Given the footballing culture he has grown up in, it's probably too much to expect Rooney to accept some of the blame for his country's horrid showing in Nice. Why would he not believe himself borderline infallible when his country's leading tv football pundits are afraid to declare him a frequently ineffective player, or analyse one of his anonymous displays by saying something other than, "We know what he's capable of, but he wasn't at his best today, Wayne Rooney."
He's not a bad man, Rooney - his considerable charity work is testament to that - but he is the living embodiment of the Sky Sport-Premier League hype train and, as such, probably believes himself to be a world class player despite frankly never achieving such status in the game. How refreshing it would have been were he to have continued with his dissection of England's Euros exit and, rather than barb a manager who showed more faith in him than his performances merited, acknowledge his own culpability - his lack of movement, his impotent passing, his unbelievably bad touch which betrayed him on more than one occasion.
Nah. Hodgson's system - that was the problem.
Possession's fine, but it needs to have direction to it, and most times that has to be towards goal.
Every coach has his own thoughts on how it should be played, but if it's not working, what's the problem with going long, getting them on the back foot, make it uncomfortable for them?There are a lot of different ways to approach it, but pass, pass, pass, and then eventually pass back to your goalkeeper? For a forward player, that gets frustrating.
Which brings us to a watershed moment in the Manchester United man's career.

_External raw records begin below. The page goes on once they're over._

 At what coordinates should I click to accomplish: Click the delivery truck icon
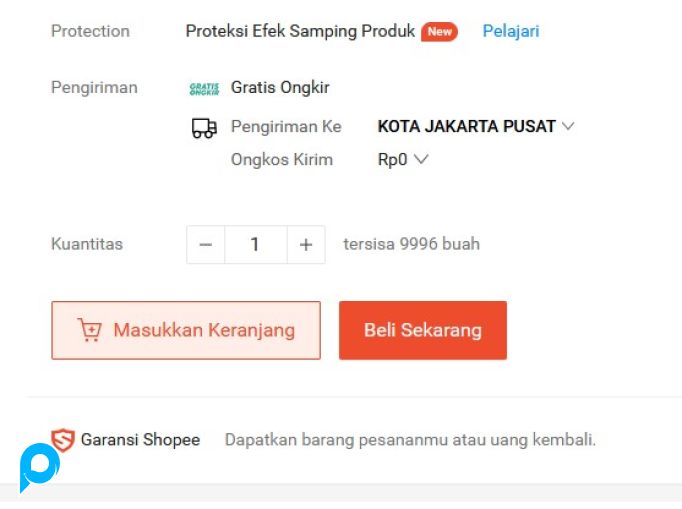point(204,128)
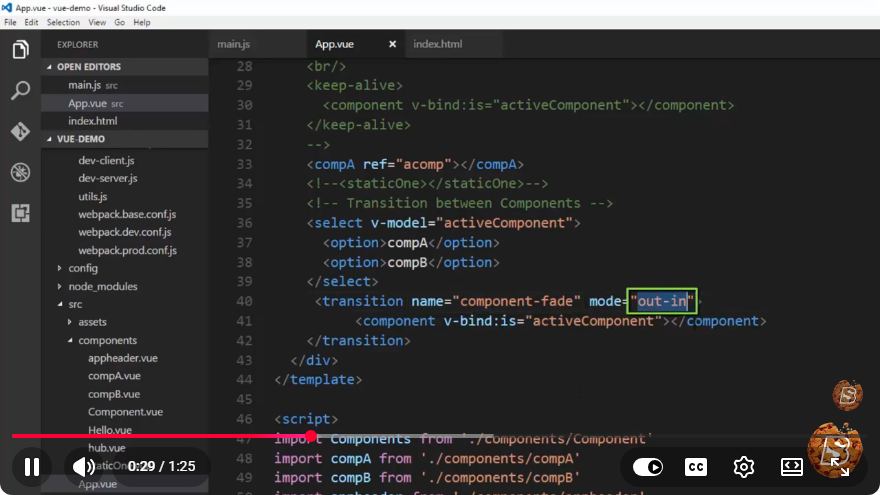The width and height of the screenshot is (880, 495).
Task: Open video settings gear icon
Action: [744, 466]
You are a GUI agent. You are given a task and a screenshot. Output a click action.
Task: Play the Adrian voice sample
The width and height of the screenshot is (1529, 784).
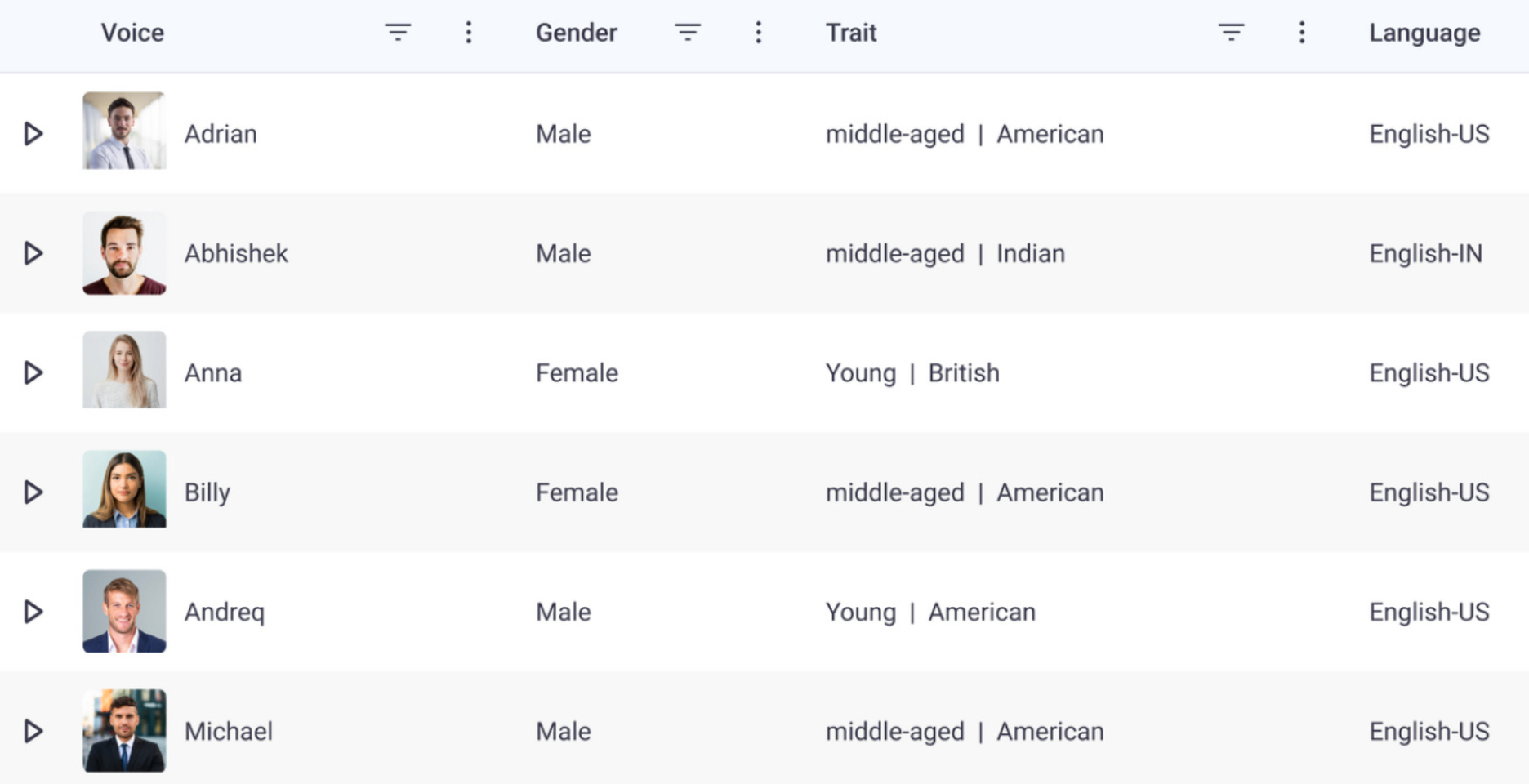click(33, 134)
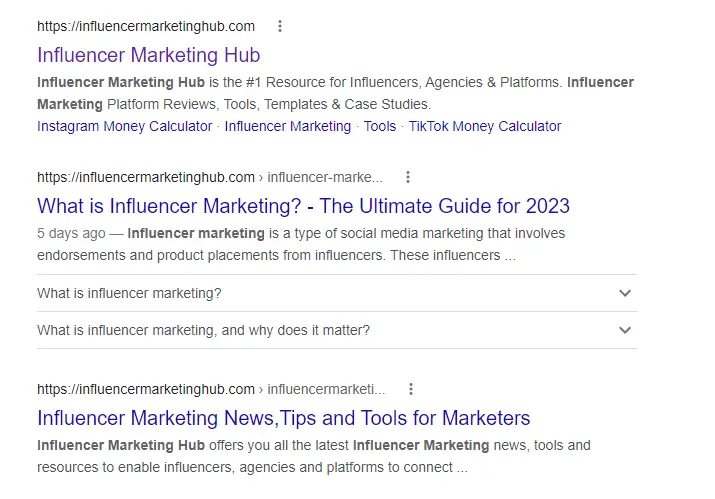Click the URL above the News, Tips title
This screenshot has height=499, width=715.
[x=146, y=389]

Two new managers, neither of which will view him as undroppable or infallible. A crop of up-and-comers and/or new signings breathing down his neck in his preferred centre forward role. Legs that seem to have aged in dog years - or Wayne Rooney years - over the course of the past five seasons.
The bubble might not burst instantaneously for Rooney, but it's difficult not to get the impression that it has suffered a slow puncture as we approach the new season.